Re: Labialized consonants (was Re: Some Zitwbata text)
From: | Y.Penzev <isaacp@...> |
Date: | Monday, February 4, 2002, 7:21 |
Shalom!
----- Original Message -----
From: Vasiliy Chernov <bc_@...>
To: <CONLANG@...>
Sent: Friday, February 01, 2002 10:00 PM
Subject: Re: Labialized consonants (was Re: Some Zitwbata text)

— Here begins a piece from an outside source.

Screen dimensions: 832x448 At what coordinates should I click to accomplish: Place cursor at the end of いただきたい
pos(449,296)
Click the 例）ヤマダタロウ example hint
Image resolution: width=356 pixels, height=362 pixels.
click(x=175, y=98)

> On Thu, 31 Jan 2002 08:50:24 +0200, Y.Penzev <isaacp@...> wrote:
>
> [...]
> >How funny... I've got the same idea. Only dentals and velars can be
> >labialized (or palatalized).
> >e.g. {bat} [pat] 'vessel' :: {batw} [pat_w] 'land'
>
> OK for labialized, but...
>
> Strictly speaking, "palatalized" velars seem phonetically impossible. The
> two articulations, palatal and velar, are too close to each other, so
what
> you get should be accurately termed "front velar" or "back palatal".
>
> Dentals, too, tend to change their place of articulation when palatalized
> (unless something very special prevents them from that). So you'll
> probably end up having simply five independent series: bilabial, dental,
> alveopalatal, front velar, back velar.
>
> The quality of "palatalized" seems to be a pretty morphonological thing -
> *except* with palatalized labials (which, BTW, are anthropophonically the
> easiest category of palatalized sounds - before vowels, at any rate).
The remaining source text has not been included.